第50話 父の期待


雨でぬれた地面は、太陽の光でだいぶ乾いてきている。


広央率いる早鷹組メンバーは、緊張の面持ちでお藤を案内していた。

決して口には出さないが、ある作戦を遂行するためメンバーの間にはピンとした緊張感が張り詰めている。



「どこまで歩かせるんだい?本当に巨大マツタケがあるんだろうね?」

お藤が不審そうに振り返り、子供らをにらむ。


「あ、あるよ~もうちょっと先にさ、時価いちまんえんのマツタケが…」

広央が何とかごまかす。

すでに山小屋からだいぶ歩いたのだ。

お藤の不信感が次第に高まりつつある。


行軍を続けることしばし…行けども行けども時価一万円の巨大松茸が生えている場所になどたどり着かない。

次第に沈黙と疑義の空気が一行を重苦しく包む。



「さてはお前ら…あたしを担いだね!?」

とうとうお藤が怒りの怪気炎をフシューっと上げた。


「いや…担ぐのはこれからなんだ…よしみんな行くぞお!!」

広央がそう言うが早いか、皆で申し合せたようにフォーメーションでお藤を取り囲んだ。

降り注ぐ罵詈雑言の嵐を無視して、メンバー全員でお藤を胴上げするような形で担ぎあげる。

そしてこの珍妙なお神輿を担いだ一団が、そのままゴールの父山頂上に向かって走り始めた。
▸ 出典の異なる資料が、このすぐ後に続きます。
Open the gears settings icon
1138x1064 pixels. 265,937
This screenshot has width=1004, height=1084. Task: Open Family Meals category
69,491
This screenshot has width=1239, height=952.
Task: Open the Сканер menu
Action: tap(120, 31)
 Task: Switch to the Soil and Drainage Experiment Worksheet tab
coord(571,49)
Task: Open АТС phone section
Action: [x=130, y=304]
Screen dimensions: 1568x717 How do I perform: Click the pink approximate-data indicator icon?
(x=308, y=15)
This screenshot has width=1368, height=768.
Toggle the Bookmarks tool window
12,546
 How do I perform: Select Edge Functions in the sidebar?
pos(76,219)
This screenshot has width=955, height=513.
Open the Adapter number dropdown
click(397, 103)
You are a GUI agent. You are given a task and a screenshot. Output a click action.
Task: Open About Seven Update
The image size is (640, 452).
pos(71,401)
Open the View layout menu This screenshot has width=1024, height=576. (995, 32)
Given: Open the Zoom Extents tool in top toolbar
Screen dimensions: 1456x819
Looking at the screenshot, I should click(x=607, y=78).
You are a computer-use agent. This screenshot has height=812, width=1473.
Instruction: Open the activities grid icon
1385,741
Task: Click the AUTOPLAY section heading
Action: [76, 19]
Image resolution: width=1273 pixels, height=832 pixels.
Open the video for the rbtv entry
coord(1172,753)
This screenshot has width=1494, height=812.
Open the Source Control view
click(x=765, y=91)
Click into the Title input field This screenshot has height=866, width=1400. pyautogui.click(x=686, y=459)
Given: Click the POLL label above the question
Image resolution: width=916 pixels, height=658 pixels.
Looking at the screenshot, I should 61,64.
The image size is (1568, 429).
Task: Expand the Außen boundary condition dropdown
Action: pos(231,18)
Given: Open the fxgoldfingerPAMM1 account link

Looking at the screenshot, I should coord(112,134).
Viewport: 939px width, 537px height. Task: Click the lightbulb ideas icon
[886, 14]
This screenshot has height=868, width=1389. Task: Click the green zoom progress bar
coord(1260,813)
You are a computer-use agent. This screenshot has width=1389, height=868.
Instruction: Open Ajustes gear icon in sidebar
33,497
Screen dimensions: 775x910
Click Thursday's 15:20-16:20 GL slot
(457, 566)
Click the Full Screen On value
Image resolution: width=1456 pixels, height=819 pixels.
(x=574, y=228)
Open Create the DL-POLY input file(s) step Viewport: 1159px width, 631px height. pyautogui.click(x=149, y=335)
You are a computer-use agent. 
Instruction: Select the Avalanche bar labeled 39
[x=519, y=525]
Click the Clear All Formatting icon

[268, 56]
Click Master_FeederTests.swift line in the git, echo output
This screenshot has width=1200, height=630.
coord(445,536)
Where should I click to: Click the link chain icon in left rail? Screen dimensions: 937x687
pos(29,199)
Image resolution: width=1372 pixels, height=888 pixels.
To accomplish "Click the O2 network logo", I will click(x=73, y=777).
山狩りの行われている母山と連なりあうように聳える父山。

その頂上の高宮へのショートカット山路があるのだ。(島の人間しか知らない杣道だが)

お藤の猛烈な抗議を物ともせず、一行はひたすら杣道を走り続ける。


その時。


「待てこらああ!!」

怒りの掛け声とともに、ユキたち荒鷲組一行が広央達を追いかけてきた。


「ユキ兄、“死体”の意味って…」

走りながら和希が聞く。


「“死人”って要は“今”生きてない人間の事だろ!」

「うん」

「過去の不満か未来への不安かで全然“今”を生きていない人間、お藤だよ!」

「なるほど…」



こうして二組の最後のデッドレースが始まった。


広央達が先を走っていたが、なんせ大人一人を運んでいるのでそう早くは進めない。


そうこうしているうちに、ユキたち荒鷲組はすぐ後ろから迫ってきていた。

もうあと数メートルだ。



広央はさらに駆け足を速めた。

『…いっつも訓練ではユキに一歩後れてた、ロープ訓練も格闘技も。でも今日は違う!』


広央の脳裏にふとスタート時の父の姿が浮かんだ。

父の顔には珍しく笑みが浮かんでいた、でもその笑顔を自分には向けてくれない。

今日勝てば、勝ったなら父はあの顔を自分に向けてくれるだろうか…


イサの姿も思い出す。

頂上の高宮神社で待ってくれているはずだ。


『絶対に勝つ…!』



「やっば、追いつかれちゃうって!」

サジの叫び声に広央ははっとした。

確かに後ろからはユキたちが猛追してきている。

もうすぐ追いつかれそうだ。


「俺、止めてくる!」

そう言うと、サジがくるりと背を向けて荒鷲組の方に突っ走っていった。

ターゲットにしたのは北斗。

一直線に北斗のもとに駆けつけ、さっと首にかけているペンダントを引きちぎった。


「あ、何すんだ!!」

このサメの歯が北斗の爺ちゃんの形見であることは、みんな知っている。


荒鷲組のメンバーは当然、サジの暴挙に怒って追いかけてきた。


「へっへーん、こっちだよっ!!」

サジは皆を煽ってますます怒らせる。

そしてそのままゴールの高宮神社とは反対方向に突っ走っていく。


「おい、みんな戻れ!」

ユキが怒鳴った。

荒鷲組の隊が一気に崩れて、てんでばらばらになって統率がとれなくなっている。


サジは荒鷲組に追われどんどん山の斜面側に降りていく。

角度がついているのでもう自分で走っているというより、勝手に足が進んでいる感じだ。

しかも速度が恐ろしいくらいに増していく。


「あ」

その時になってサジは思い出した。

あの時、自分が無視してしまった足元の目印サイン


小石を何重にも輪っか状に置いたもの。

「この先急斜面・止まれ」の目印サインだ。

しかも地面は先ほどの雨で、より滑りやすくなっている。



広央がサジの叫び声を聞いたのは目指すべきゴール、頂上の高宮の鳥居が見えた時だった。


「サジ!」

思わず叫んだ広央は、お藤をほっぽり出して踵を返す。

斜面をずるずる転がっていくサジを、自身も急な斜面を降って必死になって追っていく。



「ヒロ兄…」

降っていく広央を、和希が心配そうに見つめていた。


広央はもう山狩りのことなど頭にないようで、一直線に救助に向かっていく。

急にリーダーのいなくなった早鷹組の面々はどうしていいか分からず、その場で立ちすくんでしまった。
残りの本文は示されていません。